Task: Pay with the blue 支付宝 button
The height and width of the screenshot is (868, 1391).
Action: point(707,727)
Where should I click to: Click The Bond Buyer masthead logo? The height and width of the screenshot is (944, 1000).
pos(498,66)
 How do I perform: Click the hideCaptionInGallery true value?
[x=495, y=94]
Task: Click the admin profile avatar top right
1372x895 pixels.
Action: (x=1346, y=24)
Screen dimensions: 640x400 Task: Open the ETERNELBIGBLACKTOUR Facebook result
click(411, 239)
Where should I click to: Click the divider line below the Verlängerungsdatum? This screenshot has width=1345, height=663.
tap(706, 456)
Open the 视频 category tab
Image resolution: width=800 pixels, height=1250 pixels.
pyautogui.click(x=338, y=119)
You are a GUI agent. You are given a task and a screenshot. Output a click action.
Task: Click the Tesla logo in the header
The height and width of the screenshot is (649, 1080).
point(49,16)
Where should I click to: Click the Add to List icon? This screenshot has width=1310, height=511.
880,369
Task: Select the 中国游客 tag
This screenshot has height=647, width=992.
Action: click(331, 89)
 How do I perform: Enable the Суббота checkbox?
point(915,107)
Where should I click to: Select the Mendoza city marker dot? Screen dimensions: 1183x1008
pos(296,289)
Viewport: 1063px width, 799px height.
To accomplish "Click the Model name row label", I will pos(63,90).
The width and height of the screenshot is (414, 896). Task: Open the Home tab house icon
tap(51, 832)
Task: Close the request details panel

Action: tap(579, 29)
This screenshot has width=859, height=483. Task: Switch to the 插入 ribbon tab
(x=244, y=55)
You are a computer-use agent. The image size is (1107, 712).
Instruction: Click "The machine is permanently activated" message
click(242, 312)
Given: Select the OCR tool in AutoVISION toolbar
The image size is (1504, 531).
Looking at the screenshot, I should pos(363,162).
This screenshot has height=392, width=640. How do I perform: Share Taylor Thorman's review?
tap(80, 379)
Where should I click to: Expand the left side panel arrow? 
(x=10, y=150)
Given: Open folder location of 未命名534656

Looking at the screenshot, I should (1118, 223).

+ + + + +

From the listing above, extract every line that contains the string "height". Case matters, so only count matches with the same capitalization.

## Solution
The height and width of the screenshot is (868, 1391).
Where should I click to: Click The Bond Buyer masthead logo? The height and width of the screenshot is (944, 1000).
Where should I click to: Click the divider line below the Verlängerungsdatum? This screenshot has width=1345, height=663.
Image resolution: width=800 pixels, height=1250 pixels.
The height and width of the screenshot is (649, 1080).
Where should I click to: Click the Add to List icon? This screenshot has width=1310, height=511.
This screenshot has height=647, width=992.
Viewport: 1063px width, 799px height.
The width and height of the screenshot is (414, 896). Task: Open the Home tab house icon
This screenshot has width=859, height=483. Task: Switch to the 插入 ribbon tab
This screenshot has height=392, width=640. How do I perform: Share Taylor Thorman's review?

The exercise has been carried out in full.